▶ **EXTRACTED DATA**:

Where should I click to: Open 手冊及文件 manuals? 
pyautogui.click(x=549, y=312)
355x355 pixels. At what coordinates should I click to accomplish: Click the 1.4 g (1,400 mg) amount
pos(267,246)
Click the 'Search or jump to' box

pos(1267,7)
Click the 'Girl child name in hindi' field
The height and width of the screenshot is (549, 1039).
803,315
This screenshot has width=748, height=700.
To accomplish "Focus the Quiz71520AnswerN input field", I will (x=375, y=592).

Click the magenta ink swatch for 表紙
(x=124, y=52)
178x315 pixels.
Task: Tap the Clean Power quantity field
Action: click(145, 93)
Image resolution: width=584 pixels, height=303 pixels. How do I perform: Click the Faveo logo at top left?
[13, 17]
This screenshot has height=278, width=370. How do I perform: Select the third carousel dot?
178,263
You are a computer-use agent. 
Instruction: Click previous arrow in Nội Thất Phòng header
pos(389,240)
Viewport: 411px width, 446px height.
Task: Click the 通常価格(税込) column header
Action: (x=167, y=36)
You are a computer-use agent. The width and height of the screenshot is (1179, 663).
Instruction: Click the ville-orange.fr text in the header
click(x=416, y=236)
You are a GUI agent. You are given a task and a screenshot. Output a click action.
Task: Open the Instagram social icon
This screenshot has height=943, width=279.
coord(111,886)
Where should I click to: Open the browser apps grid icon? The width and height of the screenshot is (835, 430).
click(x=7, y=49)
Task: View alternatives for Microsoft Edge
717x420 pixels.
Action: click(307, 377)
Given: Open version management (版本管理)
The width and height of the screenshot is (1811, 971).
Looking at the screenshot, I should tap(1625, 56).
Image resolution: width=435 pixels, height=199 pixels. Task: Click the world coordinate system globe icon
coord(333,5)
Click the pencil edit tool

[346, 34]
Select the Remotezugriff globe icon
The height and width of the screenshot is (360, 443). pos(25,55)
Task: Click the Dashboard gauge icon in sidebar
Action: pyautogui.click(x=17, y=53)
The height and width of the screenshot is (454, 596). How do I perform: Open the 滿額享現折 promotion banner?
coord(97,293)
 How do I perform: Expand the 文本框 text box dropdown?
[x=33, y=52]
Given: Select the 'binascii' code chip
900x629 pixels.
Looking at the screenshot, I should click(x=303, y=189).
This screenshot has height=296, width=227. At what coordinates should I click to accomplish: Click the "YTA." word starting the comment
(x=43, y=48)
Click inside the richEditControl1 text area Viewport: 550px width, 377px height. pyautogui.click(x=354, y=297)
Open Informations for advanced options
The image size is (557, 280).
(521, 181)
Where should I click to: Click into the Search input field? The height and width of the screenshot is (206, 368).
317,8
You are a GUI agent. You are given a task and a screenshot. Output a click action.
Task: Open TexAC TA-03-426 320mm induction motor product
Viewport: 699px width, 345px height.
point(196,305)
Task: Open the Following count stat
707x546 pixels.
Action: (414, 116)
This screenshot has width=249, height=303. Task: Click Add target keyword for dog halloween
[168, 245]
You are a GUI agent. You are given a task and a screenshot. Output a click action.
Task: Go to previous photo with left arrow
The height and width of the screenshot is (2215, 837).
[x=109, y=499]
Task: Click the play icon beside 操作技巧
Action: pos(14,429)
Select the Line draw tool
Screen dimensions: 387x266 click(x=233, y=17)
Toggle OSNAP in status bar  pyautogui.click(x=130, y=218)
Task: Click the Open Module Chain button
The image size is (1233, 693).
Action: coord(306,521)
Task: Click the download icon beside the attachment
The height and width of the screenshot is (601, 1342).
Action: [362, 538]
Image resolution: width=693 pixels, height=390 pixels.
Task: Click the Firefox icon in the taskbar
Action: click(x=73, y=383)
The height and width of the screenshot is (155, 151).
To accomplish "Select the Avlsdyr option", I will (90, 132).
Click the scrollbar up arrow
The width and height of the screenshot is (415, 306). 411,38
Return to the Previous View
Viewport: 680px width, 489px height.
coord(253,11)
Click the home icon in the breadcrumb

▶ **TASK OBJECTIVE**: Reproduce every entry, word for word.

▶ **PROBLEM SOLUTION**:
Where should I click to: Open 手冊及文件 manuals? 
pyautogui.click(x=549, y=312)
355x355 pixels. At what coordinates should I click to accomplish: Click the 1.4 g (1,400 mg) amount
pos(267,246)
Click the 'Search or jump to' box

pos(1267,7)
Click the 'Girl child name in hindi' field
The height and width of the screenshot is (549, 1039).
803,315
This screenshot has width=748, height=700.
To accomplish "Focus the Quiz71520AnswerN input field", I will (x=375, y=592).

Click the magenta ink swatch for 表紙
(x=124, y=52)
178x315 pixels.
Task: Tap the Clean Power quantity field
Action: click(145, 93)
Image resolution: width=584 pixels, height=303 pixels. How do I perform: Click the Faveo logo at top left?
[13, 17]
This screenshot has height=278, width=370. How do I perform: Select the third carousel dot?
178,263
You are a computer-use agent. 
Instruction: Click previous arrow in Nội Thất Phòng header
pos(389,240)
Viewport: 411px width, 446px height.
Task: Click the 通常価格(税込) column header
Action: (x=167, y=36)
You are a computer-use agent. The width and height of the screenshot is (1179, 663).
Instruction: Click the ville-orange.fr text in the header
click(x=416, y=236)
You are a GUI agent. You are given a task and a screenshot. Output a click action.
Task: Open the Instagram social icon
This screenshot has height=943, width=279.
coord(111,886)
Where should I click to: Open the browser apps grid icon? The width and height of the screenshot is (835, 430).
click(x=7, y=49)
Task: View alternatives for Microsoft Edge
717x420 pixels.
Action: click(307, 377)
Given: Open version management (版本管理)
The width and height of the screenshot is (1811, 971).
Looking at the screenshot, I should tap(1625, 56).
Image resolution: width=435 pixels, height=199 pixels. Task: Click the world coordinate system globe icon
coord(333,5)
Click the pencil edit tool

[346, 34]
Select the Remotezugriff globe icon
The height and width of the screenshot is (360, 443). pos(25,55)
Task: Click the Dashboard gauge icon in sidebar
Action: pyautogui.click(x=17, y=53)
The height and width of the screenshot is (454, 596). How do I perform: Open the 滿額享現折 promotion banner?
coord(97,293)
 How do I perform: Expand the 文本框 text box dropdown?
[x=33, y=52]
Given: Select the 'binascii' code chip
900x629 pixels.
Looking at the screenshot, I should click(x=303, y=189).
This screenshot has height=296, width=227. At what coordinates should I click to accomplish: Click the "YTA." word starting the comment
(x=43, y=48)
Click inside the richEditControl1 text area Viewport: 550px width, 377px height. pyautogui.click(x=354, y=297)
Open Informations for advanced options
The image size is (557, 280).
(521, 181)
Where should I click to: Click into the Search input field? The height and width of the screenshot is (206, 368).
317,8
You are a GUI agent. You are given a task and a screenshot. Output a click action.
Task: Open TexAC TA-03-426 320mm induction motor product
Viewport: 699px width, 345px height.
point(196,305)
Task: Open the Following count stat
707x546 pixels.
Action: (414, 116)
This screenshot has width=249, height=303. Task: Click Add target keyword for dog halloween
[168, 245]
You are a GUI agent. You are given a task and a screenshot. Output a click action.
Task: Go to previous photo with left arrow
The height and width of the screenshot is (2215, 837).
[x=109, y=499]
Task: Click the play icon beside 操作技巧
Action: pos(14,429)
Select the Line draw tool
Screen dimensions: 387x266 click(x=233, y=17)
Toggle OSNAP in status bar  pyautogui.click(x=130, y=218)
Task: Click the Open Module Chain button
The image size is (1233, 693).
Action: coord(306,521)
Task: Click the download icon beside the attachment
The height and width of the screenshot is (601, 1342).
Action: [362, 538]
Image resolution: width=693 pixels, height=390 pixels.
Task: Click the Firefox icon in the taskbar
Action: click(x=73, y=383)
The height and width of the screenshot is (155, 151).
To accomplish "Select the Avlsdyr option", I will (90, 132).
Click the scrollbar up arrow
The width and height of the screenshot is (415, 306). 411,38
Return to the Previous View
Viewport: 680px width, 489px height.
coord(253,11)
Click the home icon in the breadcrumb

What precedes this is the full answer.